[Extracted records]
######

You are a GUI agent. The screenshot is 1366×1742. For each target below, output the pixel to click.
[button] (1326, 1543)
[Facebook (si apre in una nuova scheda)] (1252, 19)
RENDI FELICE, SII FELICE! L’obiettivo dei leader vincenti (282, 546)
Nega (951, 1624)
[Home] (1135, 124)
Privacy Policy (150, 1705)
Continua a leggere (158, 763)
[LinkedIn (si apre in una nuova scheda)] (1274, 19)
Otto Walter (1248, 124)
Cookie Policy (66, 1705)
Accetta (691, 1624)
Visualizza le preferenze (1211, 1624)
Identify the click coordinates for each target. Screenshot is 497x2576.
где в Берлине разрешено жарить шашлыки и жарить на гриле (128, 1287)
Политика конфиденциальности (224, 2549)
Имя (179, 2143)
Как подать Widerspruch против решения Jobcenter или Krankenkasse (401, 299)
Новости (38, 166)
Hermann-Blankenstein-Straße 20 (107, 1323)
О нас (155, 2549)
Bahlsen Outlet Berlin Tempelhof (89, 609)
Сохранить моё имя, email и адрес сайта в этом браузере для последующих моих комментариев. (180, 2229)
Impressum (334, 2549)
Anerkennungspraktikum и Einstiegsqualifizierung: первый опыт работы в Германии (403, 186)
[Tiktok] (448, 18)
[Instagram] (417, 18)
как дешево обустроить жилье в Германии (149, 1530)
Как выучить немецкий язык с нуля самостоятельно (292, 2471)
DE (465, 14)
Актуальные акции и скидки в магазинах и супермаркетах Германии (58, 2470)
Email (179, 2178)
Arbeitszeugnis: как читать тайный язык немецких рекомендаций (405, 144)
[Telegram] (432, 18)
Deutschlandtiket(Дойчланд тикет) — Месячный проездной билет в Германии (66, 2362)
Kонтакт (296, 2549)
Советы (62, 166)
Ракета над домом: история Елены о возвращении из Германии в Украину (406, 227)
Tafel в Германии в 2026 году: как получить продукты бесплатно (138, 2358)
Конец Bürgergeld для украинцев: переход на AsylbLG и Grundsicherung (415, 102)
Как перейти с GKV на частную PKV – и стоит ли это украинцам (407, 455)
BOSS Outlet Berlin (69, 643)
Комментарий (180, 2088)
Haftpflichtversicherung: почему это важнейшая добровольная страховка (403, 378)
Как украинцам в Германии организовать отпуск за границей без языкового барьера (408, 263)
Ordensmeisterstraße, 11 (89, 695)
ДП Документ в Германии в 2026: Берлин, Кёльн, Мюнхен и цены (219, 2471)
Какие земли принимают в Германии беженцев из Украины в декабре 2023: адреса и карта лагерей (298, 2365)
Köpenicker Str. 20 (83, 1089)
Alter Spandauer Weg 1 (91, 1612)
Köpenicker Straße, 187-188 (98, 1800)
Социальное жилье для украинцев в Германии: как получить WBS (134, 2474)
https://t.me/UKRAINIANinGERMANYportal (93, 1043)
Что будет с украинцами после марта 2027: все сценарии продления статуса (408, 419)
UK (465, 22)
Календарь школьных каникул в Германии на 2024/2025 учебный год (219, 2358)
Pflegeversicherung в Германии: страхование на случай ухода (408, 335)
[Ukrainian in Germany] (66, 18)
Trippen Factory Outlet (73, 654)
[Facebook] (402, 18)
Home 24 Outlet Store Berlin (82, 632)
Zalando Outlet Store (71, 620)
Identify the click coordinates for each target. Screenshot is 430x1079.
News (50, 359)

######

- Prompt:
Repeat the data exactly, with every line included.

- Result of this task:
You are a GUI agent. The screenshot is 1366×1742. For each target below, output the pixel to click.
[button] (1326, 1543)
[Facebook (si apre in una nuova scheda)] (1252, 19)
RENDI FELICE, SII FELICE! L’obiettivo dei leader vincenti (282, 546)
Nega (951, 1624)
[Home] (1135, 124)
Privacy Policy (150, 1705)
Continua a leggere (158, 763)
[LinkedIn (si apre in una nuova scheda)] (1274, 19)
Otto Walter (1248, 124)
Cookie Policy (66, 1705)
Accetta (691, 1624)
Visualizza le preferenze (1211, 1624)
Identify the click coordinates for each target. Screenshot is 497x2576.
где в Берлине разрешено жарить шашлыки и жарить на гриле (128, 1287)
Политика конфиденциальности (224, 2549)
Имя (179, 2143)
Как подать Widerspruch против решения Jobcenter или Krankenkasse (401, 299)
Новости (38, 166)
Hermann-Blankenstein-Straße 20 (107, 1323)
О нас (155, 2549)
Bahlsen Outlet Berlin Tempelhof (89, 609)
Сохранить моё имя, email и адрес сайта в этом браузере для последующих моих комментариев. (180, 2229)
Impressum (334, 2549)
Anerkennungspraktikum и Einstiegsqualifizierung: первый опыт работы в Германии (403, 186)
[Tiktok] (448, 18)
[Instagram] (417, 18)
как дешево обустроить жилье в Германии (149, 1530)
Как выучить немецкий язык с нуля самостоятельно (292, 2471)
DE (465, 14)
Актуальные акции и скидки в магазинах и супермаркетах Германии (58, 2470)
Email (179, 2178)
Arbeitszeugnis: как читать тайный язык немецких рекомендаций (405, 144)
[Telegram] (432, 18)
Deutschlandtiket(Дойчланд тикет) — Месячный проездной билет в Германии (66, 2362)
Kонтакт (296, 2549)
Советы (62, 166)
Ракета над домом: история Елены о возвращении из Германии в Украину (406, 227)
Tafel в Германии в 2026 году: как получить продукты бесплатно (138, 2358)
Конец Bürgergeld для украинцев: переход на AsylbLG и Grundsicherung (415, 102)
Как перейти с GKV на частную PKV – и стоит ли это украинцам (407, 455)
BOSS Outlet Berlin (69, 643)
Комментарий (180, 2088)
Haftpflichtversicherung: почему это важнейшая добровольная страховка (403, 378)
Как украинцам в Германии организовать отпуск за границей без языкового барьера (408, 263)
Ordensmeisterstraße, 11 (89, 695)
ДП Документ в Германии в 2026: Берлин, Кёльн, Мюнхен и цены (219, 2471)
Какие земли принимают в Германии беженцев из Украины в декабре 2023: адреса и карта лагерей (298, 2365)
Köpenicker Str. 20 (83, 1089)
Alter Spandauer Weg 1 (91, 1612)
Köpenicker Straße, 187-188 (98, 1800)
Социальное жилье для украинцев в Германии: как получить WBS (134, 2474)
https://t.me/UKRAINIANinGERMANYportal (93, 1043)
Что будет с украинцами после марта 2027: все сценарии продления статуса (408, 419)
UK (465, 22)
Календарь школьных каникул в Германии на 2024/2025 учебный год (219, 2358)
Pflegeversicherung в Германии: страхование на случай ухода (408, 335)
[Ukrainian in Germany] (66, 18)
Trippen Factory Outlet (73, 654)
[Facebook] (402, 18)
Home 24 Outlet Store Berlin (82, 632)
Zalando Outlet Store (71, 620)
Identify the click coordinates for each target. Screenshot is 430x1079.
News (50, 359)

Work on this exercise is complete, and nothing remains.